All infants admitted to treat hemolytic disease secondary to Rhesus Alloimunoization in the Neonatal Intensive Care Unit were enrolled in the study. We performed real-time polymerase chain reaction on fetal DNA derived from maternal plasma to determine fetal Rh status. We describe a case illustrating the effect of the new laboratory methods on a woman’s candidacy for Rh immune globulin and present recommendations for interpreting the new test results.

Contrarily, only rarely does greater FMH occur and delivery by cesarean section does not present a risk factor. The half-life varied between individuals, with a median of 23 days. There is strong evidence for the effectiveness of routine antenatal anti-D prophylaxis for prevention of sensitisation, in support of the policy of offering doena prophylaxis to all non-sensitised pregnant Rhesus negative women.


Serial plasma anti-D quantitations following antenatal administration of anti-D immunoglobulin were hemklitica using flow cytometry.


Although the molecular basis underlying the partial D phenotype has been investigated in hemopitica races, data from Chinese populations are rare. Although exchange transfusion is a frequent procedure for treating severe neonatal hyperbilirubinemia, the incidence of adverse events is high, especially if patients’ clinical condition is unstable before the procedure. Services on Demand Journal. A total of 44 samples with partial D phenotypes were confirmed.

Feedback Privacy Policy Feedback. Blood samples with discrepant results of serologic and molecular methods were further investigated by polymerase chain reaction PCR with sequence-specific primers and nucleotide sequencing of RHD exons.

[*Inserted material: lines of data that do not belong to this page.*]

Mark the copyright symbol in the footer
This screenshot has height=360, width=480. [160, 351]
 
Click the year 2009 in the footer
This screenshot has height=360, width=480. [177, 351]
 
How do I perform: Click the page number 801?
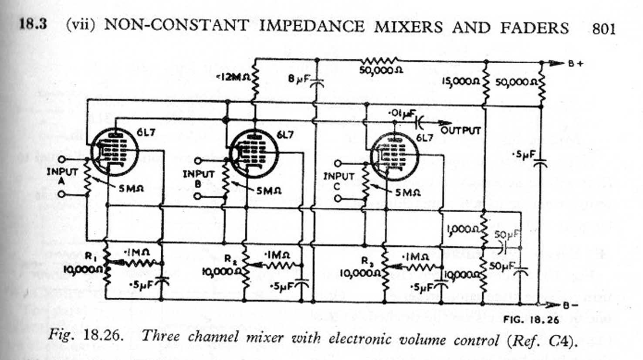(x=603, y=29)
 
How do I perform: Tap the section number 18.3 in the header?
(x=33, y=24)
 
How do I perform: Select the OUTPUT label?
(x=460, y=130)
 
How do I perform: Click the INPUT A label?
(x=62, y=177)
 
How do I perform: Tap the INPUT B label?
(x=198, y=179)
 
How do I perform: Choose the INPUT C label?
(x=338, y=181)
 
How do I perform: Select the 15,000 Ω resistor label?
(x=460, y=81)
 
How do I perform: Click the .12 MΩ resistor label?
(x=233, y=78)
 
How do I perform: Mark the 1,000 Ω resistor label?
(x=464, y=229)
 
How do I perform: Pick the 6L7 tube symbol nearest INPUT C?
(x=394, y=156)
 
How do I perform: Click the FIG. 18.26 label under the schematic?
(x=531, y=319)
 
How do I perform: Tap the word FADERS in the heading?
(x=534, y=27)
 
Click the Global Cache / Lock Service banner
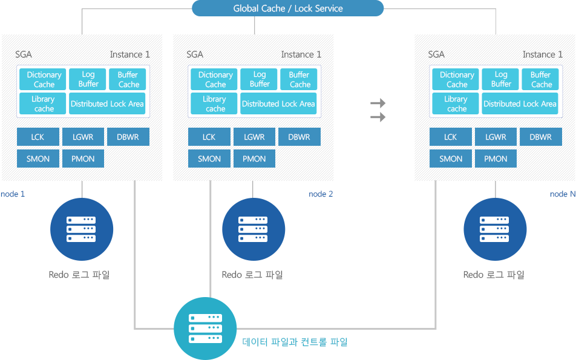tap(287, 8)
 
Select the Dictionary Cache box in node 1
tap(42, 79)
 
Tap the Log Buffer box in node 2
tap(260, 79)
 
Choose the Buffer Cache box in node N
tap(540, 79)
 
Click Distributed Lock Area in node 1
tap(107, 103)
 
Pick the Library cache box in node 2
tap(214, 103)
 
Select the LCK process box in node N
tap(450, 137)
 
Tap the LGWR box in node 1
tap(83, 137)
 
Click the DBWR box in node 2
tap(299, 137)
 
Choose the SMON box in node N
tap(450, 159)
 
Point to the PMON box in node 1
tap(83, 159)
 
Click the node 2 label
tap(321, 194)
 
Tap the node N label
tap(563, 194)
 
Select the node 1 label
tap(13, 194)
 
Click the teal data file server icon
tap(205, 329)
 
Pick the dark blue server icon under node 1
tap(82, 229)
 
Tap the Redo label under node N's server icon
tap(494, 275)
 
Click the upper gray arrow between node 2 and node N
tap(378, 103)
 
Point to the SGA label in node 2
tap(195, 54)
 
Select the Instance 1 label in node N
tap(543, 54)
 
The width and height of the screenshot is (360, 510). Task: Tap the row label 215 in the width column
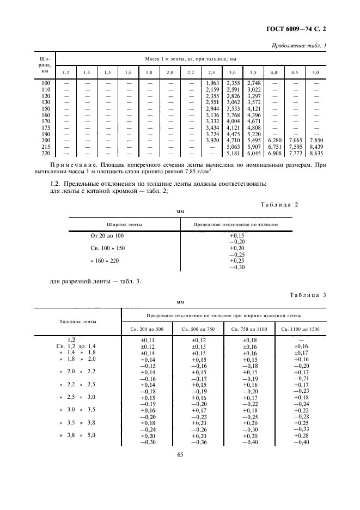click(x=46, y=147)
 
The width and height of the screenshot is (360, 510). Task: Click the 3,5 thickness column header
click(x=253, y=72)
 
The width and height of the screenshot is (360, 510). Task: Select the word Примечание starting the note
click(x=73, y=163)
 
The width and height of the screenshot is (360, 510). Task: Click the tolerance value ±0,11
click(x=148, y=340)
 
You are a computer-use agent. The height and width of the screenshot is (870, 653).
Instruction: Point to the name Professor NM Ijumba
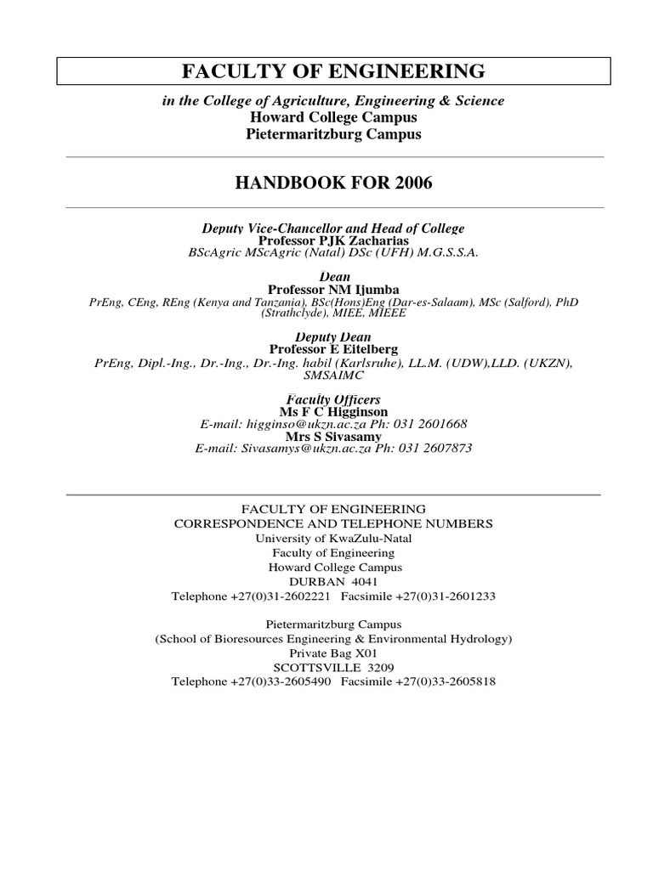coord(332,290)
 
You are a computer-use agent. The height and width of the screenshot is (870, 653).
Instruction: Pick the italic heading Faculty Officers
coord(332,399)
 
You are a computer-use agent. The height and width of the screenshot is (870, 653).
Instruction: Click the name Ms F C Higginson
coord(332,411)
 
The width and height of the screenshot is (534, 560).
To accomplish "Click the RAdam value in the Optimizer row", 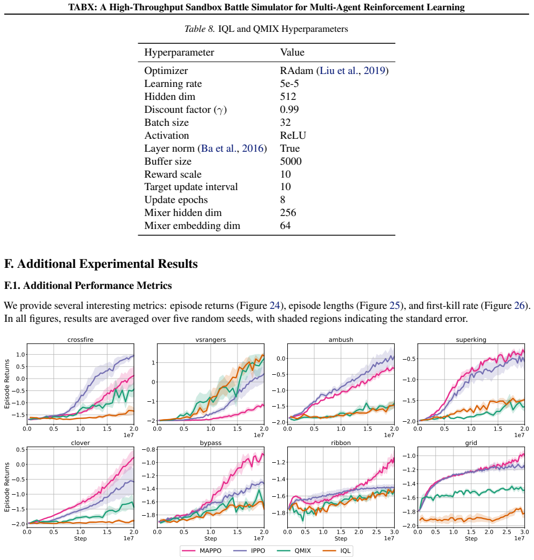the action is (x=296, y=71).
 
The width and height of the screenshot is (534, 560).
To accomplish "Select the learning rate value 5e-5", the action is (x=289, y=84).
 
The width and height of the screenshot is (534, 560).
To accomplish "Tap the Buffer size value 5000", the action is (x=290, y=161).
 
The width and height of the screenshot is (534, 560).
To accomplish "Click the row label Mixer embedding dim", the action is (x=192, y=226).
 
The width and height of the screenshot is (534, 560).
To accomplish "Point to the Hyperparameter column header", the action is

Anti-HbF flow cytometry is a promising alternative, although perinattal use is limited by equipment and staffing costs.

Although the half-time is 23 days, it is uncertain whether all mothers have adequate anti-D concentrations at term.

With reduced frequency of alloimmunisation to the D antigen, antibodies to c and Kell antigen are increasingly responsible for red-cell alloimmunisation. Seventy-two D-positive infants and 26 D-negative infants were determined by serologic studies.

After adjusting for these, the pooled odds ratio for sensitisation was estimated as 0. The half-lives were calculated by linear regression analysis. The detection of antibodies was performed.